• Huddersfield Town 1921-1928
    Feb 12 2026

    Huddersfield Town 1921–1928: England’s First Super Club?

    How did Huddersfield Town become English football’s first true dynasty — and why does their story still matter today?

    In this episode of By Far The Greatest Team, Graham and Jamie are joined by regular Phil Craig to explore one of the most important — yet often overlooked — eras in football history: Huddersfield Town between 1921 and 1928.

    Before Arsenal’s glamour years.
    Before Busby. Before Shankly.
    There was Herbert Chapman in West Yorkshire.

    This was the team that won three consecutive league titles (1924, 1925, 1926) — the first club in English football history to achieve the feat. But this isn’t just a story about silverware. It’s about innovation.

    We dive into Huddersfield’s 1922 FA Cup triumph, the dramatic 1923–24 title race decided on goal average against Cardiff City, and the tactical revolution Chapman quietly introduced to the English game.

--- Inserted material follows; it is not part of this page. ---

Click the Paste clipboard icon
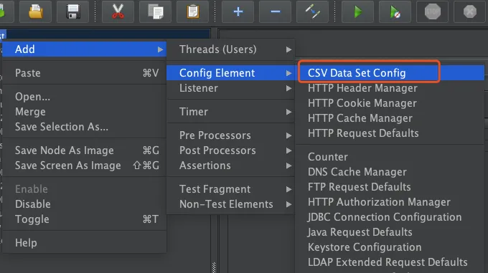This screenshot has width=488, height=273. click(x=192, y=11)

At a time when football was chaotic and physical, Huddersfield played with structure, discipline, and clarity of roles — concepts that feel modern even now.

    We explore:

    • Herbert Chapman’s revolutionary approach to management
    • How Huddersfield edged Cardiff City in one of the tightest title races ever
    • Why having just five regular goal scorers didn’t stop them dominating
    • The physicality of 1920s football and how Huddersfield rose above it
    • Why this team laid the groundwork for Arsenal’s later dominance

    Were Huddersfield England’s first “super club”?
    Do three consecutive titles automatically place them among the All-Time Greats?
    Or has history quietly forgotten just how influential they really were?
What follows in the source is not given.